Douthat may think Carlson has ignited an interesting debate on the right, but the right is so willing to latch on to inadequate or bad ideas — didn't you know Douthat was going to mention the pornography industry as an example of bad capitalism? — and their politicians are incapable of standing up to the moneyed interest, I suspect the debate in conservative circles about Carlson's rant will be more titillating than interesting, and not very consequential.
I suspect the more interesting debate will be about Paul Collier's book The Future of Capitalism: Facing the New Anxieties. Consider this review by conservative writer Reihan Salam in The New York Times in which Salam observes that "the centrist social democratic ideal of Collier's youth, rooted in the habits of civic cooperation and mutual aid, gave way, on the one hand, to the arid utilitarianism of economists and, on the other, to the rights-oriented liberalism of lawyers who encouraged people to understand themselves as victims seeking redress rather than as citizens seeking solidarity."
Or, look at Diane Coyle's review of Collier's book. "I can't shake the feeling, despite only listening to the news while hiding behind the sofa these days, that it will take some cataclysmic event to reset current political dynamics," she writes. "Another aspect of the turn to individualism in the 1970s was the existence of an intellectual framework on which to hang the political transformation, and I don't see as yet a sufficiently broad and consistent alternative to the isolated individual, self-interested, rational choice model."
Mr. Reihan should read liberal Catholic scholar Meghan Clark on the The Vision of Catholic Social Thought: Virtue of Solidarity and the Praxis of Human Rights to find a corrective to Collier's diagnosis of the relationship of rights to solidarity. Ms. Coyle should read Quadragesimo Anno and Evangelii Gaudium and Laudato Si' and all the other great social encyclicals of the past century and more. There she will find "a sufficiently broad and consistent alternative."
Is it hopelessly idealistic to think Catholic social doctrine could emerge as this alternative? I cannot predict the future, but it is more than a little interesting that when Stephen Schneck and I started our series of conferences on "Erroneous Autonomy" back in 2014, it was organized labor that took an immediate interest in the topic, not the subculture of think tanks in D.C. In fact, on the political left, the populism of Sen. Elizabeth Warren and Sen. Bernie Sanders is keen to embrace the kind of solidarity we find in the great social encyclicals, even if it is unrealistic to expect an American politician to grasp the full implications of Christian anthropology in ways that will affect our politics, divided as it is into two parties that have both drunk foolishly at the libertarian well when it suited them.
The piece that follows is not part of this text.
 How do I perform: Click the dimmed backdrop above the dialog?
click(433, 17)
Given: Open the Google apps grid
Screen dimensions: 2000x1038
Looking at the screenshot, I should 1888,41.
So, one cheer for Carlson. He has, like a kitten, finally opened his eyes and noticed the rot caused by the spread eagle capitalism his hero Ronald Reagan, among others, championed. Two cheers for Douthat for deepening the conversation with some thoughtful comments and erudite observations. Welcome them into the world of capitalism's critics. But, I am not expecting something new and truly important from the conservative bleachers, compromised as they are by their association with Trump or their hostility to Pope Francis. The really interesting conversations are more likely to come from Rome and happen, broadly, on the left.
[Michael Sean Winters covers the nexus of religion and politics for NCR.]